Once you find a line containing the word "title" in the entries below, copy it.

* _Exercise data_:
+===+

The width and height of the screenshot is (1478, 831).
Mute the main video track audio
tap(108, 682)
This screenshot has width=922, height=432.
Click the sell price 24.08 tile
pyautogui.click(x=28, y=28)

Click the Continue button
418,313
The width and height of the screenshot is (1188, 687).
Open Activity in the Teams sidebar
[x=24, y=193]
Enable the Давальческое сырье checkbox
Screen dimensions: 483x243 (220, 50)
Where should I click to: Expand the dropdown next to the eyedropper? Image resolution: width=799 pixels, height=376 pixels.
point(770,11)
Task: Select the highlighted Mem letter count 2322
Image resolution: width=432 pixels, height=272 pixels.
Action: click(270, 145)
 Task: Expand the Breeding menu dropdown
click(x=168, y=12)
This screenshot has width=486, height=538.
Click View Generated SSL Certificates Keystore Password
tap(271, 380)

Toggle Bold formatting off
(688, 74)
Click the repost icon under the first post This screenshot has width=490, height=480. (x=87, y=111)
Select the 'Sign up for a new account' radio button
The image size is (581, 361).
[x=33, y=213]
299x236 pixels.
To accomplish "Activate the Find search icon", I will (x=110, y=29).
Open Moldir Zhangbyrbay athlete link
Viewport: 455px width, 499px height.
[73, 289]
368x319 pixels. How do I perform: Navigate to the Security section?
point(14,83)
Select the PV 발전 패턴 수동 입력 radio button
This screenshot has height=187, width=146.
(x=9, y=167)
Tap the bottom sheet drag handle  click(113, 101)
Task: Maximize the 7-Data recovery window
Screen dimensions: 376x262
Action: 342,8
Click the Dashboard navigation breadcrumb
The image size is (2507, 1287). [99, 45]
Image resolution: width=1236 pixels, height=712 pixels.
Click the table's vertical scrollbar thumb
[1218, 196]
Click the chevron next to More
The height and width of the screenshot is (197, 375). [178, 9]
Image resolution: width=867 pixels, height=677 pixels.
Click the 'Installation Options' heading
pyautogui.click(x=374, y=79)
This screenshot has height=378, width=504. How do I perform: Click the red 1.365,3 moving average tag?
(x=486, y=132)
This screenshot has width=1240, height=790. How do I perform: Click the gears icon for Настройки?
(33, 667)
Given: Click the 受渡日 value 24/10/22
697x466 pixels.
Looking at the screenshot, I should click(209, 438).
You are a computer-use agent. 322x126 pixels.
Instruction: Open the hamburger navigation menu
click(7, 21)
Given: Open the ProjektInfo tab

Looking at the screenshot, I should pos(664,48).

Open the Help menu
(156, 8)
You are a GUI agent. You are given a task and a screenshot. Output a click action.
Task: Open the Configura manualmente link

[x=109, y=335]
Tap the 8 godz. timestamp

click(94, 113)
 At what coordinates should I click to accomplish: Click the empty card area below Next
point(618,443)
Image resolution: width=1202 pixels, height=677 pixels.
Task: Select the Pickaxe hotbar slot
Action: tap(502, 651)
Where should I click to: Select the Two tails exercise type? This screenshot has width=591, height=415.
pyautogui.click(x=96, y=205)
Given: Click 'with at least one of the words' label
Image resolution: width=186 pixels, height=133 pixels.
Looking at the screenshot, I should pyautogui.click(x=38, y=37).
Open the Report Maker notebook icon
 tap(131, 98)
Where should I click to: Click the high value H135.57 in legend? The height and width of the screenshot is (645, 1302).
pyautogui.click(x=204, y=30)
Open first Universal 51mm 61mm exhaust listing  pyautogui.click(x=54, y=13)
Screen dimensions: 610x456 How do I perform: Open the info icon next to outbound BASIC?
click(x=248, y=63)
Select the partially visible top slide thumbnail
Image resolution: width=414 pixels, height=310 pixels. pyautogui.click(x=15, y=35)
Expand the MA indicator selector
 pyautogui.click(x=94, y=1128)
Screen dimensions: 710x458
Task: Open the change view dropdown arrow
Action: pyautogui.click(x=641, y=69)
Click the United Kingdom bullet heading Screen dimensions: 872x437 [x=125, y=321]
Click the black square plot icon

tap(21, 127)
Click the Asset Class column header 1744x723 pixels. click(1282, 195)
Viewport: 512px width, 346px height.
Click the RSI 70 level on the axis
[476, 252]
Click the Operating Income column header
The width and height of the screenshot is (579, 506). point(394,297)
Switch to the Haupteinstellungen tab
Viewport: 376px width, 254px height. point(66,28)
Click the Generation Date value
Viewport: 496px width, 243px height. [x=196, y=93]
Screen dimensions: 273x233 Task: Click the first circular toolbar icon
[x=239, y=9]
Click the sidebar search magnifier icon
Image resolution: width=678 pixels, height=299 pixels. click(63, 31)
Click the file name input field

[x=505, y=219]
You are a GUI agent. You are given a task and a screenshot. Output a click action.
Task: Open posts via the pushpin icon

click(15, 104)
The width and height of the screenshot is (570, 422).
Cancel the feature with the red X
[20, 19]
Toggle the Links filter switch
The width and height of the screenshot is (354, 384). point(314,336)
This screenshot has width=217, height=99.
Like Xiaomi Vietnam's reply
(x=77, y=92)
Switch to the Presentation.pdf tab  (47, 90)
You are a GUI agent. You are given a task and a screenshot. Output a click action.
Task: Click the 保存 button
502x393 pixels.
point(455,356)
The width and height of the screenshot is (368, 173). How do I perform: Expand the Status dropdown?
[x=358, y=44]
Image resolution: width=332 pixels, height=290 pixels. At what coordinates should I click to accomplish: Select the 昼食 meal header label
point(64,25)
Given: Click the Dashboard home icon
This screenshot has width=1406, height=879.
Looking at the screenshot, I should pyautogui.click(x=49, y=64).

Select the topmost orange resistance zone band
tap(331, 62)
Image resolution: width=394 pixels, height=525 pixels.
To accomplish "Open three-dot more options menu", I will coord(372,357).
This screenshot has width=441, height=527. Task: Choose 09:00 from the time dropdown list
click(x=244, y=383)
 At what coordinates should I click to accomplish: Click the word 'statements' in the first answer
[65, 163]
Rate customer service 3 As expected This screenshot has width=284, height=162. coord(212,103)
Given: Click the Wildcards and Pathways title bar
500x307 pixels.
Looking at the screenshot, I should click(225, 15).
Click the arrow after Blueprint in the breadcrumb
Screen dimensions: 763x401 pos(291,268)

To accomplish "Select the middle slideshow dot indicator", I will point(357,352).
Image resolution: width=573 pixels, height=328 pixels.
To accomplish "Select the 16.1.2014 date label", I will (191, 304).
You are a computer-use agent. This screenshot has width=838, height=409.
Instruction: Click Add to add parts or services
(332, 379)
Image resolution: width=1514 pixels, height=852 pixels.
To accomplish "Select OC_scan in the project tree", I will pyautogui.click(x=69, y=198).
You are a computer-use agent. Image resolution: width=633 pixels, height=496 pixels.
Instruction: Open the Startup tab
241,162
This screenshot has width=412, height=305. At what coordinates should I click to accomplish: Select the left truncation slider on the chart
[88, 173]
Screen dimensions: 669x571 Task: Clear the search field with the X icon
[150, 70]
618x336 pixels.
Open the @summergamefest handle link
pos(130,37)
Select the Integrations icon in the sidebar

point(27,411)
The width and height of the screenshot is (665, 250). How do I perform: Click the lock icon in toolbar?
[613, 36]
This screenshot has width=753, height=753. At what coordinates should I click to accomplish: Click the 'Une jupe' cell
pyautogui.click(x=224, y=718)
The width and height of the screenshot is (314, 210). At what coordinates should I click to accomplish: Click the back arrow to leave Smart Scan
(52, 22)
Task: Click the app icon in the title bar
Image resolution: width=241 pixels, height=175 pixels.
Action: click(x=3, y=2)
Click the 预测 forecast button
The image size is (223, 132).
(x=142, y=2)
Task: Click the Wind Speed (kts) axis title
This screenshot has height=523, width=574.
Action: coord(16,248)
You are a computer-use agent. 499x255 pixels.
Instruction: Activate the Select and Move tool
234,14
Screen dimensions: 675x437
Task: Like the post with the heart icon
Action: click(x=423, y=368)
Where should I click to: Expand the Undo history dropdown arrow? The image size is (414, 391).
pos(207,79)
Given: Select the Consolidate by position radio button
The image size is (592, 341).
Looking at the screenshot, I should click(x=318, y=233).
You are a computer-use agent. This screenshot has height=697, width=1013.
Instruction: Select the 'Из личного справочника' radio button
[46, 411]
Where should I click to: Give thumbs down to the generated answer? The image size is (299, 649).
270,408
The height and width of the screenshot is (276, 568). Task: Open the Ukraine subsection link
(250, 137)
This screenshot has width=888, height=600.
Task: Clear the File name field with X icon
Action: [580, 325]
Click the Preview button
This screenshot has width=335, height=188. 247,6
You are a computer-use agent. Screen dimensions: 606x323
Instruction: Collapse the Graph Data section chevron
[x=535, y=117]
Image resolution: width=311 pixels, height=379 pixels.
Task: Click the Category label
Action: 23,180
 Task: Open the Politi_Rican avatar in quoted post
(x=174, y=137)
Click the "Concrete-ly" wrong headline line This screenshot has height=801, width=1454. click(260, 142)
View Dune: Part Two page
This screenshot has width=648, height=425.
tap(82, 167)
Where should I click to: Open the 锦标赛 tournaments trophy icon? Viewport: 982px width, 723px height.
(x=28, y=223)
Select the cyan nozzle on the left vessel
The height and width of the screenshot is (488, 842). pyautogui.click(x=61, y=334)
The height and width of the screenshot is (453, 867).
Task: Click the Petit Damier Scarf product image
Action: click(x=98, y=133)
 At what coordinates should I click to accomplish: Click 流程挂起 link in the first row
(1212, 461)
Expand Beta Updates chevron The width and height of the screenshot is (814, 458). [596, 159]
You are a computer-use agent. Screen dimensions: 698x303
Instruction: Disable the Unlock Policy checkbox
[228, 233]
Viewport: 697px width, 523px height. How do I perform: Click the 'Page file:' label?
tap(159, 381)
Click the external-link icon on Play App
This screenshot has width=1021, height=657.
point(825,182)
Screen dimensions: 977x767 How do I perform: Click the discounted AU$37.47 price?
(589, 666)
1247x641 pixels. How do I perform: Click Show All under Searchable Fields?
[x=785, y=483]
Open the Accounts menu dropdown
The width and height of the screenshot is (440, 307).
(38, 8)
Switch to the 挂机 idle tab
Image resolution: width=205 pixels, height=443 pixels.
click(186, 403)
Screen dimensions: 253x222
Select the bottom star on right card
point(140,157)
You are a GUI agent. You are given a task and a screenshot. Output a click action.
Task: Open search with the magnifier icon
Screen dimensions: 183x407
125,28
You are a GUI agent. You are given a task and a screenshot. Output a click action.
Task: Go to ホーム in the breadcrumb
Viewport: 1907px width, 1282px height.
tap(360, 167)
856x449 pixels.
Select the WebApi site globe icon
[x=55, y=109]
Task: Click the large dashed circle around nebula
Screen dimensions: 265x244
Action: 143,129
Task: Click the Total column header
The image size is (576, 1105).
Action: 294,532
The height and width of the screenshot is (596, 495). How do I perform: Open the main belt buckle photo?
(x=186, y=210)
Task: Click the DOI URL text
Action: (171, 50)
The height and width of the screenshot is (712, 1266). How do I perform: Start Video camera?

+===+

* _Your response_:
Given: Click the Wildcards and Pathways title bar
Task: Click the app icon in the title bar
Task: Click the Wind Speed (kts) axis title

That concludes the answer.